Work required.
Locate every line of the material containing the word "pixels" and copy each one out in full.

-- -- --

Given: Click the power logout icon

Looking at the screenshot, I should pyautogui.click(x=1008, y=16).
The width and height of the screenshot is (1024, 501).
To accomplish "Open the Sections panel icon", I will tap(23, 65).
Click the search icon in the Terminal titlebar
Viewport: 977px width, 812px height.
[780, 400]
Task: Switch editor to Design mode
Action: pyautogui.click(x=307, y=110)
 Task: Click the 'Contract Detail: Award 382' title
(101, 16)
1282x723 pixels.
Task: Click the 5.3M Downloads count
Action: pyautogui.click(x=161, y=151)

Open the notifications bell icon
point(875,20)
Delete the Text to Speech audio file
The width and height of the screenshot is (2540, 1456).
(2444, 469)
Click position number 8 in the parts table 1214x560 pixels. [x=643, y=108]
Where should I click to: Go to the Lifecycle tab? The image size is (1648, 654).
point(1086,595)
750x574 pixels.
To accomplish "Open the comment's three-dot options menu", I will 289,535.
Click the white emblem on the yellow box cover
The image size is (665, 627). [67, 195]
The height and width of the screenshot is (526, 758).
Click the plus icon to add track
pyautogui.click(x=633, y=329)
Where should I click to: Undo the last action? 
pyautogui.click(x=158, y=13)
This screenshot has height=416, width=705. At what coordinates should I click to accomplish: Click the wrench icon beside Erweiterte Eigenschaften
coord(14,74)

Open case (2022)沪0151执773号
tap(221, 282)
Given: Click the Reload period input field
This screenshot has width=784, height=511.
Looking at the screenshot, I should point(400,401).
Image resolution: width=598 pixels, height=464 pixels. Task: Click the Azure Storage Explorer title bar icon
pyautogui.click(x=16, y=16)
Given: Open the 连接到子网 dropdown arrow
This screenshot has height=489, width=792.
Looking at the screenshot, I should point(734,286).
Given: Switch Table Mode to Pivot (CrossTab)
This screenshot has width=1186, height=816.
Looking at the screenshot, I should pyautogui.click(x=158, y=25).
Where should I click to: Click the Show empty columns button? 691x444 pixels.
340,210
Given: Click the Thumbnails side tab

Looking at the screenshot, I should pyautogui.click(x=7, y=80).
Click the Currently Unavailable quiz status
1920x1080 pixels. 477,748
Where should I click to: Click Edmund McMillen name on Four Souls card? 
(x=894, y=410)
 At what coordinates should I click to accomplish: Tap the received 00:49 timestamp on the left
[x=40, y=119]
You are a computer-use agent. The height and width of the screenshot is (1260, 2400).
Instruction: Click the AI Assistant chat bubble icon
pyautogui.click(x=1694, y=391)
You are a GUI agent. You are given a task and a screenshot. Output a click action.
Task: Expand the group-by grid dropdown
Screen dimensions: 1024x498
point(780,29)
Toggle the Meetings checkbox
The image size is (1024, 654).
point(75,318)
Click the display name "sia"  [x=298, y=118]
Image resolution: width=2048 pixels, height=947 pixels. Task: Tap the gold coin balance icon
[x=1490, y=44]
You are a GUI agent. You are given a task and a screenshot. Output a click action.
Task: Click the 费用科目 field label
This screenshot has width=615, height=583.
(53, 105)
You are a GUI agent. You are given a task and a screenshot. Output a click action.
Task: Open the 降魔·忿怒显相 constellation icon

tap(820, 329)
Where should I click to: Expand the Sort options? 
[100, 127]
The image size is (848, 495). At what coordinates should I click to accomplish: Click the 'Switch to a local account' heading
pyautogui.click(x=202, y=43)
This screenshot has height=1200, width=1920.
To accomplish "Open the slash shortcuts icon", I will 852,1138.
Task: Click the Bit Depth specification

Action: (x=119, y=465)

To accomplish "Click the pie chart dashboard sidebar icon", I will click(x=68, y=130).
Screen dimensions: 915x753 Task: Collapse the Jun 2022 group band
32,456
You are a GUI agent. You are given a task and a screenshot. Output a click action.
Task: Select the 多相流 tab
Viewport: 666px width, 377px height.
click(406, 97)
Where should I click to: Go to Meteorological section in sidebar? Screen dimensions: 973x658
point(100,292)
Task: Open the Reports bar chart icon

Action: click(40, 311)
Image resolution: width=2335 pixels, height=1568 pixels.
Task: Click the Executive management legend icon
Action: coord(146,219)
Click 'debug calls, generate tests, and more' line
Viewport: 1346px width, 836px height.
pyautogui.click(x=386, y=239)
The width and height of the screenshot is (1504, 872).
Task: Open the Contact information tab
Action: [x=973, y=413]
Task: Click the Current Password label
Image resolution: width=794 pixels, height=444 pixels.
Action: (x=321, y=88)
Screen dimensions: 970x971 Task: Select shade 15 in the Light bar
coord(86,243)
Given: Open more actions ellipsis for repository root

-- -- --

Answer to the problem.
1282x723 pixels.
Click position number 8 in the parts table 1214x560 pixels. [x=643, y=108]
750x574 pixels.
Image resolution: width=598 pixels, height=464 pixels. Task: Click the Azure Storage Explorer title bar icon
Where should I click to: Click the Show empty columns button? 691x444 pixels.
1920x1080 pixels. 477,748
Image resolution: width=2048 pixels, height=947 pixels. Task: Tap the gold coin balance icon
Image resolution: width=2335 pixels, height=1568 pixels.
Image resolution: width=794 pixels, height=444 pixels.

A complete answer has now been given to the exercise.